While I wasn't blown-away by this tart, the boys were. Within two days, they'd demolished every last bite, lousy crust and all. In fact, Danny was waking up at five AM asking for dessert. I figured this probably tells you more about the recipe than my impressions. It is a very rich dessert, but if you like dense cheesecake, and like it to smell like a French whorehouse (not that I'd know anything about that) this might just be your dessert. Seriously, they never go through a cake like this.
The recipe comes from a supermarket book devoted to cheesecakes from 1985. It claims to contain 100 tested recipes, but it says nothing of editing. Somehow, a number of recipes in the book neglect to mention what temperature the cakes are to be baked at stating only "Bake in a preheated oven." Thanks, that's helpful.
The recipe for shortcrust was terrible. terrible. I won't reprint it here and instead suggest you use one that you prefer. If you've never made one before, start with the recipe in Mastering The Art Of French Cooking, as it is basic and simple to prepare.
I find it slightly amusing that there is a disclaimer at the front of the book that reads:
The information contained in this book is true and complete to the best of our knowledge (LIARS). All recommendations are made without any guarantees on the part of (publishers of bad cheesecake books) (BECAUSE THE RECIPES ARE INCOMPLETE). The author and publisher disclaim all liability in connection with the use of this information (BECAUSE THE SHORT CRUST RECIPE IS ASS!).
Luckily, I know how to bake and was able to salvage it (though that short crust disaster really took away from it). I did have to do a bit of interpretation when it came to the ingredients, and I will try to post other baking suggestions that were overlooked in the original (like, it will leak all over your oven so bake the thing on a sheet (I always do with springform pans, but not everyone would know to do that. It seems sort of incompetent not to mention it).
So here is the recipe, adapted (practically re-written) from the crappy supermarket cheese cake book. I'm not going to use this book again, and to spare the next victim from purchasing it at the thrift shop, I'm tossing it out. A quick look at the other recipes revealed similar flaws and omissions.

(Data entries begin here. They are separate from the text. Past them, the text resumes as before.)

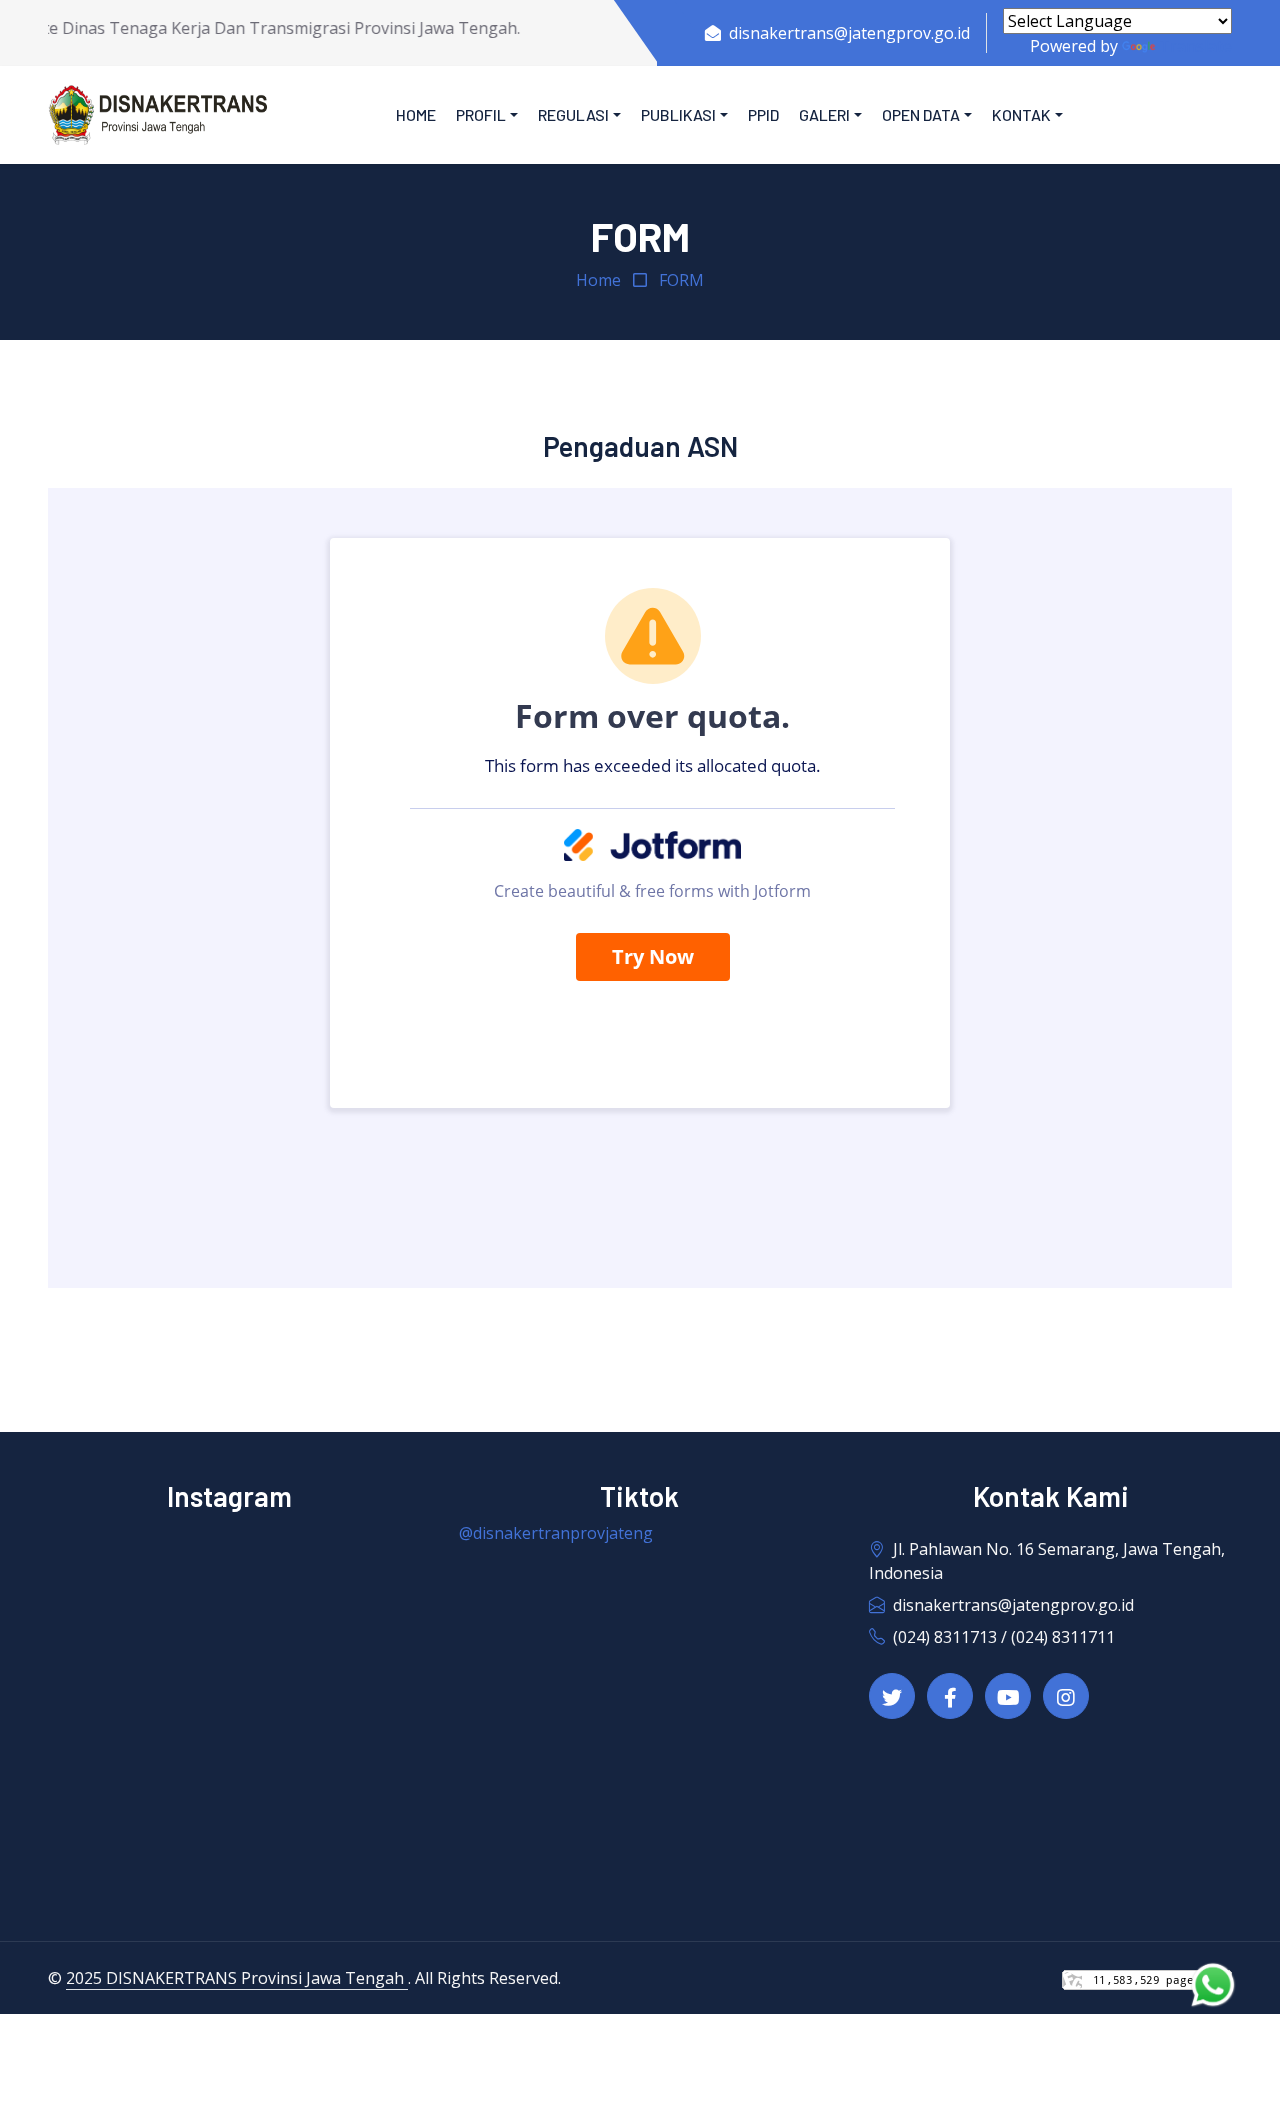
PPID (763, 114)
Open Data (921, 114)
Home (416, 114)
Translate (1195, 46)
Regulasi (573, 114)
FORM (681, 280)
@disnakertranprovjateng (556, 1533)
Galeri (824, 114)
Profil (481, 114)
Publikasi (678, 114)
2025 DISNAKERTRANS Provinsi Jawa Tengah (237, 1978)
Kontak (1021, 114)
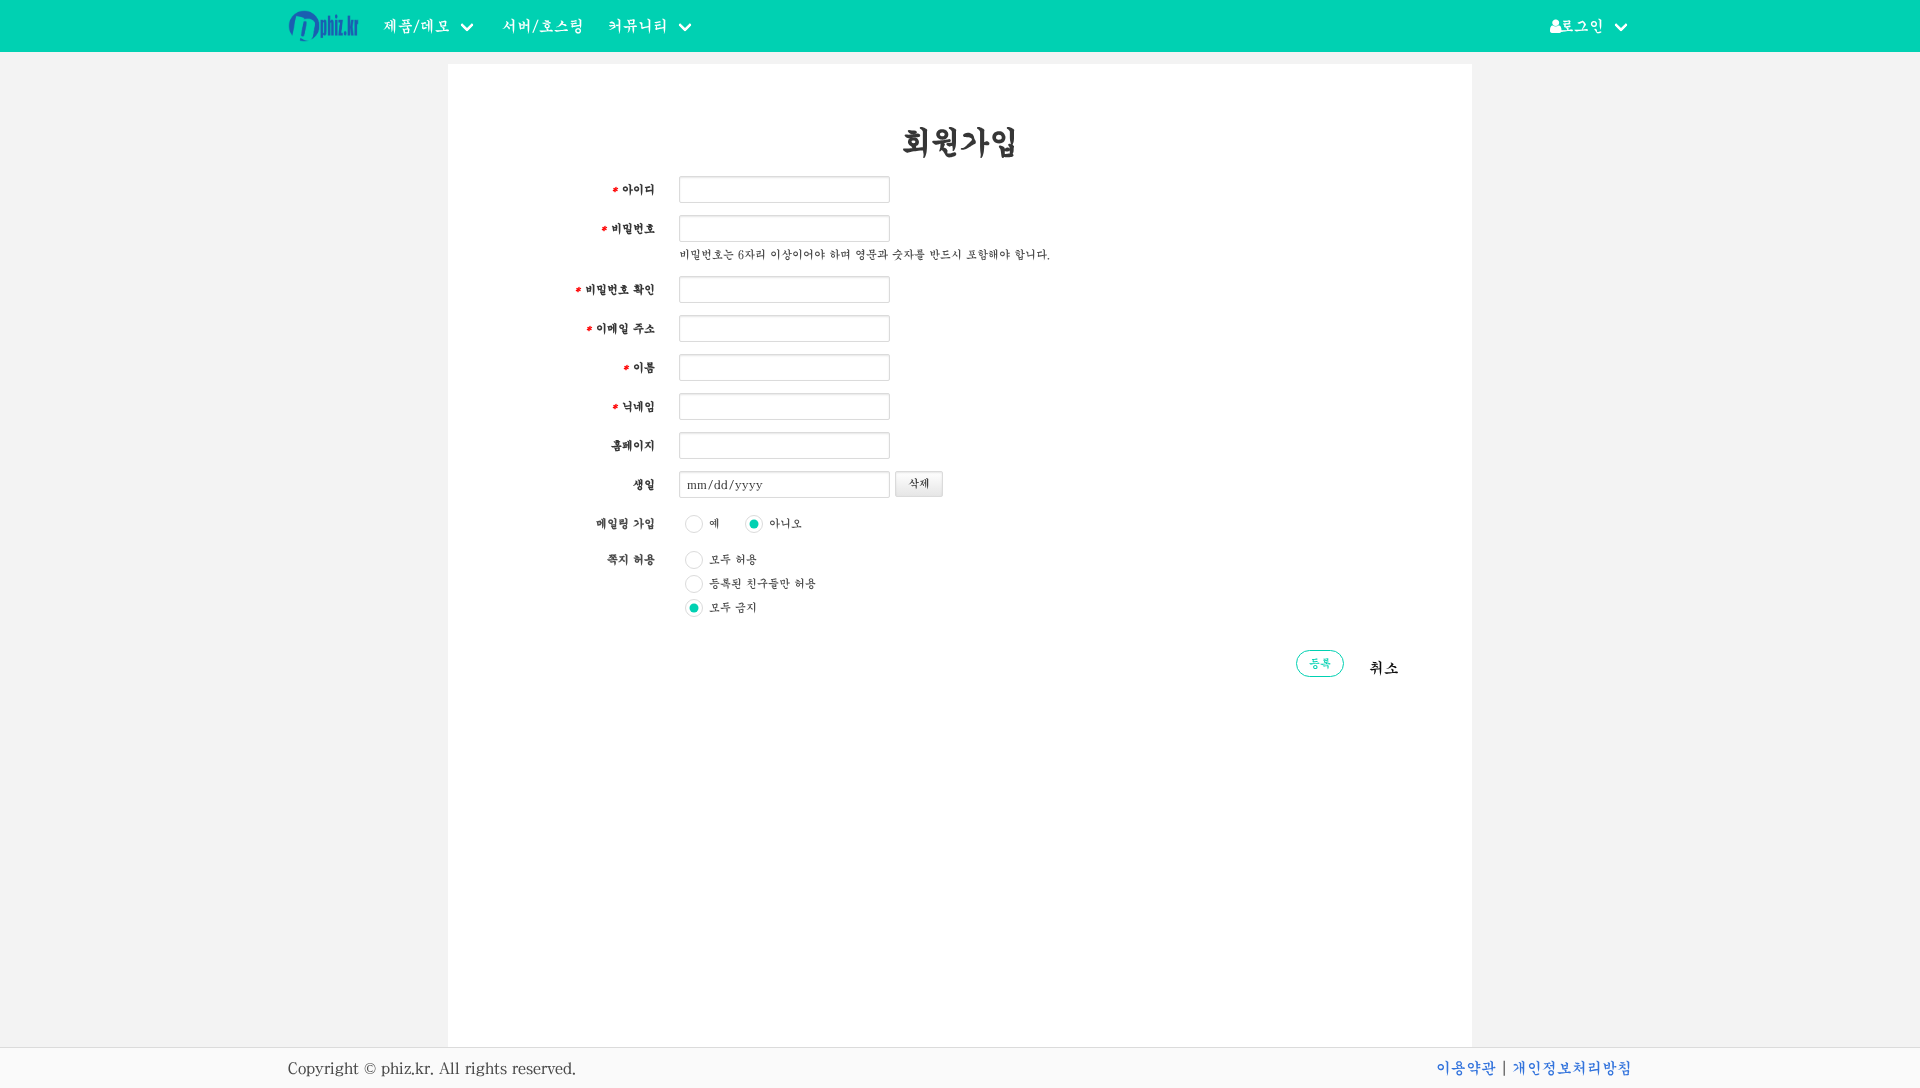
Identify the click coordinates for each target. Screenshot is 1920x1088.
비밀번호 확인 (614, 290)
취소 (1384, 668)
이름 (638, 368)
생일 (644, 485)
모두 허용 (733, 560)
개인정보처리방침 (1572, 1068)
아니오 (785, 524)
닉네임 (633, 407)
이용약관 (1466, 1068)
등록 (1320, 664)
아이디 (633, 190)
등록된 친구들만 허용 (762, 584)
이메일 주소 (620, 329)
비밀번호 (627, 229)
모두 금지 (733, 608)
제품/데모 (416, 26)
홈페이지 (633, 446)
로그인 (1581, 26)
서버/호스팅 (543, 26)
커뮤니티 (638, 26)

On the positive side, the cake is unusual enough to serve as a special holiday treat and rosewater baking makes your kitchen smell nice.
You Will Need:
1 shortcrust pastry, blind baked in an 8 inch springform pan
1 cup of heavy whipping cream
1/4 cup sherry
3 large eggs
2 large egg yolks
1/4 cup granulated sugar
2 tablespoons rose water
1/4 teaspoon ground mace
1/4 teaspoon ground cinnamon
1/4 teaspoon ground nutmeg
1/2 teaspoon salt
6 ounces cream cheese at room temperature
1/3 cup currants
Preheat oven to 350 degrees F.
When shortcrust is cooled, make filling. In a small pan over low heat, scaled the whipping cream and sherry. Remove from heat. In a medium bowl, beat the eggs, egg yolks, sugar, rose water, spices and salt until blended. Beat in the cream cheese. Note-at this point the cheese may break up funny like it is curdling-that's ok and it will not harm the cake. Slowly add the whipping cream/sherry in a stream while still beating the mixture. Beat until reasonably smooth (you won't get it completely.

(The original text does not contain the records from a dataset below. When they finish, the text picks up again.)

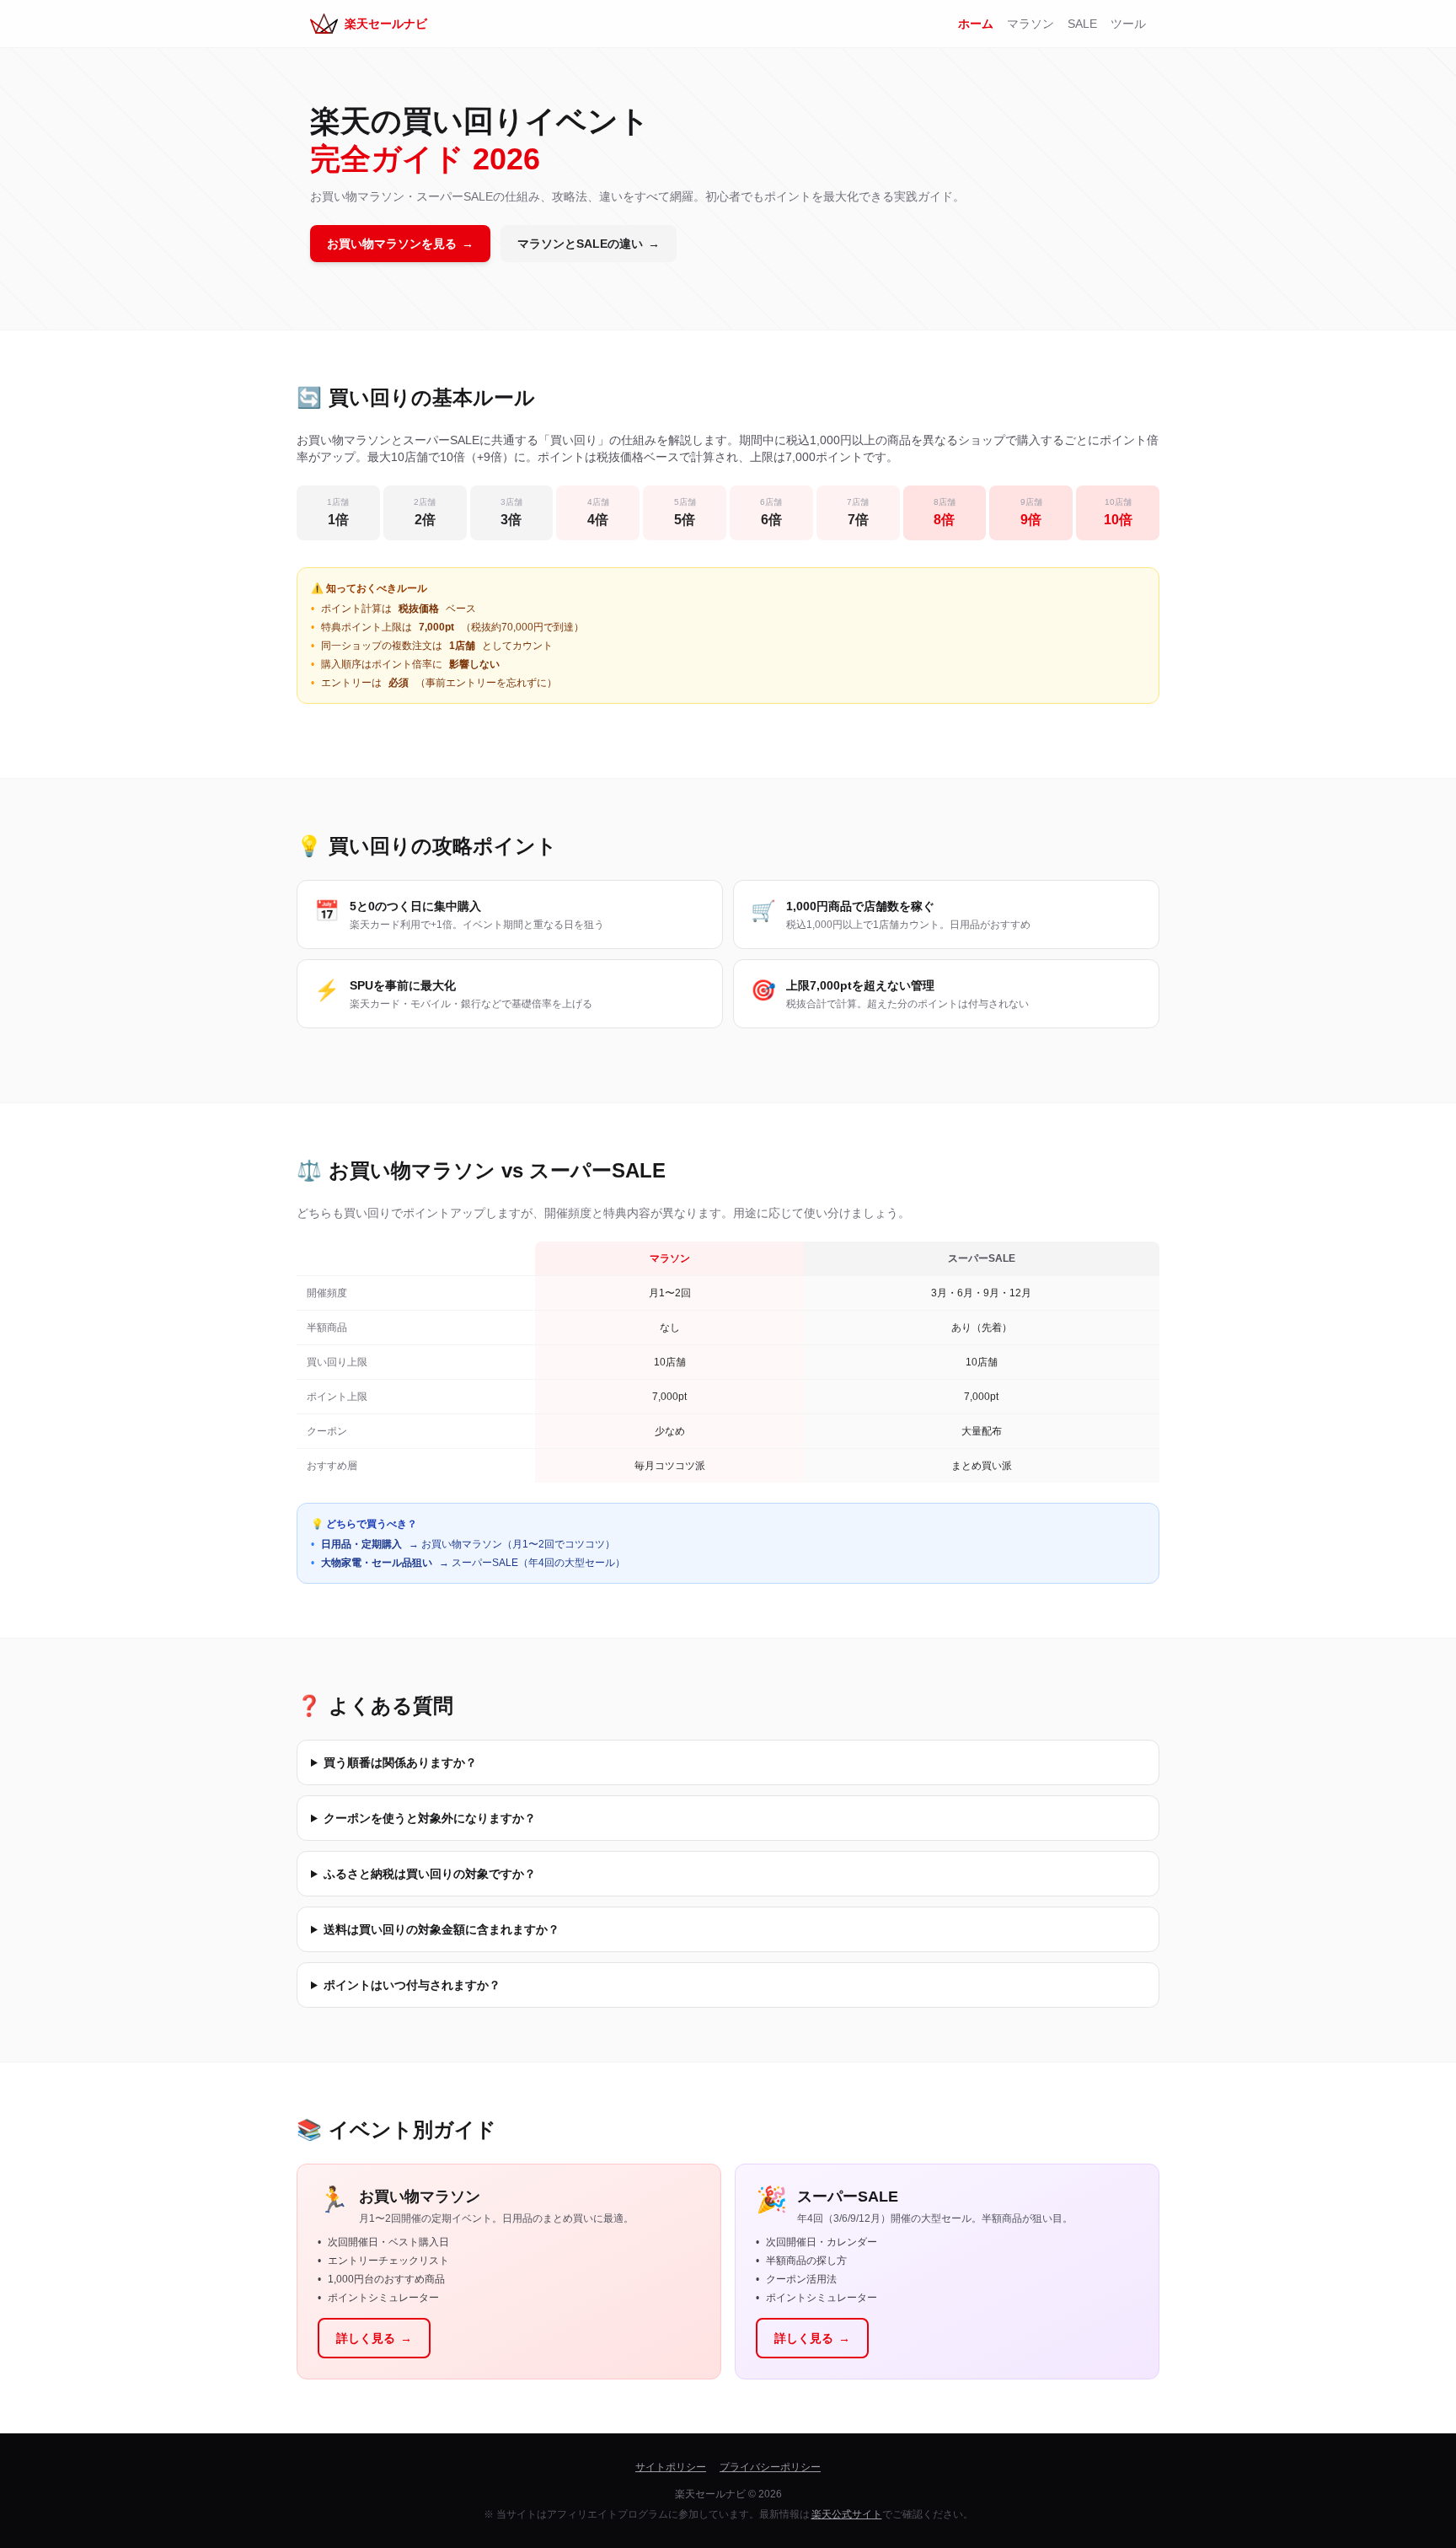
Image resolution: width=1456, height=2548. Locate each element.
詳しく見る (374, 2338)
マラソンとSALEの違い (588, 243)
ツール (1128, 23)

At this point the recipe suggests stirring in the currants, but they are only going to drop to the bottom anyway, so wait until you pour the batter and then sprinkle them on top evenly (they will sink in).
Bake on a sheet, for about 1 hour or until a tester off centre comes out clean. You should probably keep an eye on it after 40 minutes. Mine took exactly 55 minutes.
I decorated mine seasonally with pitted dates, candied cherries and sultanas. Cool in pan on a rack completely. Chill well before serving. I made this last night for today and once it was cooled I placed it on the plate and inverted a large bowl over it as a cover. This seemed to work better than waxed paper. I decorated it the next day.